Under the hood, Pan de Muerto is very similar to pan dulce, the fluffy, slightly sweet white bread that Mexico is famous for. The main difference is that it’s flavored with anise seeds. The presentation is different as well, as it’s typically shaped into round loaves decorated with bone- and teardrop-shaped dough pieces, then glazed. Here’s the basic recipe:


19.25 ounces (3 1/2 cups) all-purpose flour
1.75 ounces (1/4 cup) sugar
2 1/2 teaspoons instant yeast
1/2 teaspoon salt
2 teaspoons anise seeds or (1 teaspoon ground cinnamon)
2 teaspoons orange zest (or orange blossom water or 2 drops orange oil)
8 ounces (1 cup) milk
2 ounces (1/4 cup) butter or shortening or lard
2 eggs, room temperature


3.5 ounces (1/2 cup) sugar
2.5 ounces (scant 1/3 cup) orange juice
1 tablespoon orange zest


In the bowl of a stand mixer fitted with the paddle, combine the flour, sugar, yeast, salt and anise seeds. Stir to combine. Next combine the milk and fat in a medium saucepan and heat the mixture just until the fat melts. It should be warm, not hot. Remove the mixture from the heat and add the eggs, whisking to combine them. Add the mixture to the mixer bowl and stir until everything is moistened. Switch to the dough hook and knead for 5-7 minutes, adding more flour as needed to create a moderately firm dough. Remove the dough to a lightly greased bowl. Cover it and let the dough rise for about an hour.

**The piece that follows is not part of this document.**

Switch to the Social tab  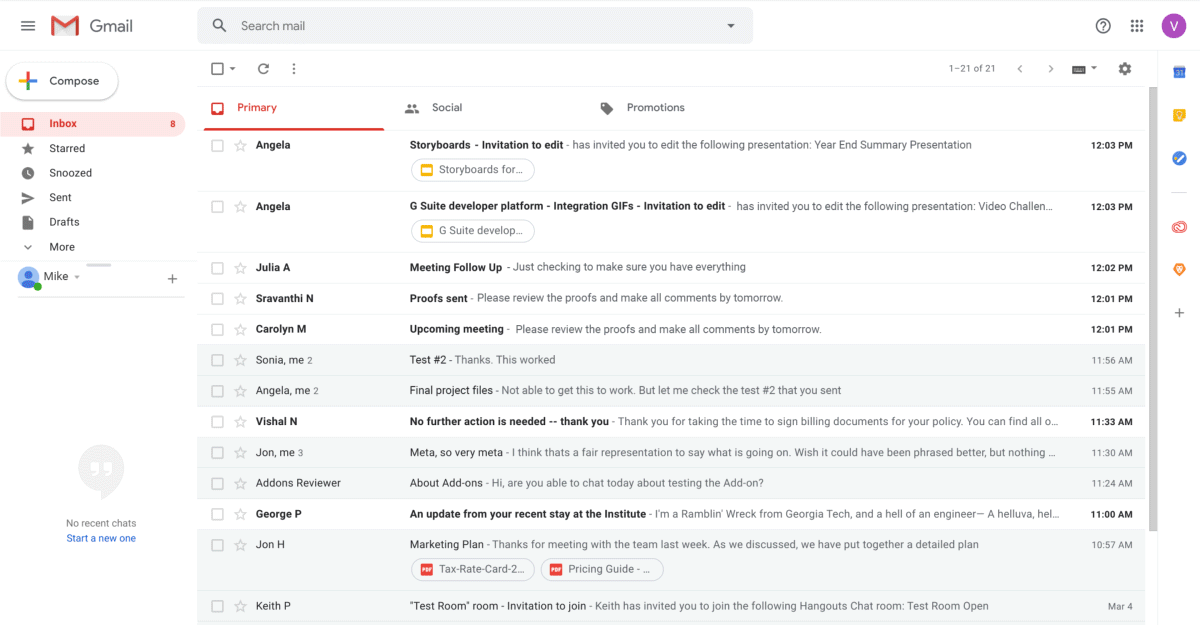coord(446,108)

You can shape this dough in any number of ways. You can make one or two larger loaves out of this dough, or many smaller ones. All can be decorated with bone, skull or tear-shaped pieces of dough and baked. Bake large loaves at 350 degrees Fahrenheit for 30-40 minutes. Bake small ones at 375 for about 20 minutes. Whatever size you’re making you’ll want to check them and rotate them about half way through baking.

Meanwhile combine the glaze ingredients by brining the sugar and juice in a saucepan. When the mixture cools stir in the zest. When the loaves are finished baking allow them to cool slightly, then brush on the glaze. Loaves can allows be decorated with regular or colored sugars, or brightly colored icings.

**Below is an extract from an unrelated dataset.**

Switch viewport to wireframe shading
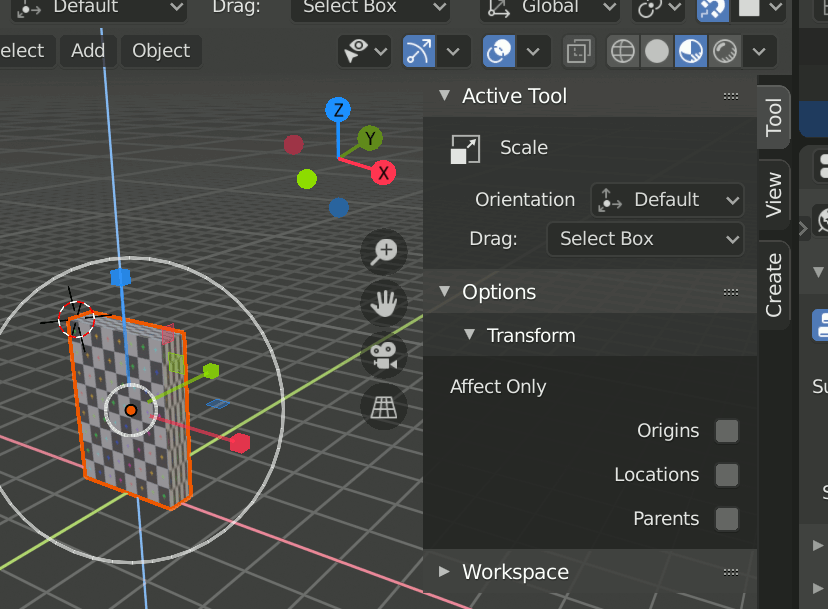 coord(622,51)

4 thoughts on “Pan de Muerto Recipe”

  1. Oh what timely fun!

    My Mexican neighbor gave me a loaf last year. It was lovely — light with just a hint of spice. But I never would have thought of anise. I would have guessed cinnamon or allspice.

    It would be fun to take a whirl at it.

    1. I’m going to try to get after it today, Rainey. We’re home all day waiting for Mrs. Pastry to return!

      – Joe

  2. Great post! As a proud mexican I’m very grateful for all the interest in the food and the culture of my country. And I must add that usually instead of orange zest or juice, mexican bakers use a mix of cinamon and a very sutil perfume: orange blosom. You can use a homemade infusión of the flowers or a comercial preparation (you can get it in a Mid East store; another proof of ours very vigorous arab heritage).
    ¡Gracias Joe!

    1. Thanks, Rebeca! Those are good tips. I have both of those, I may not need to go to the grocery store now!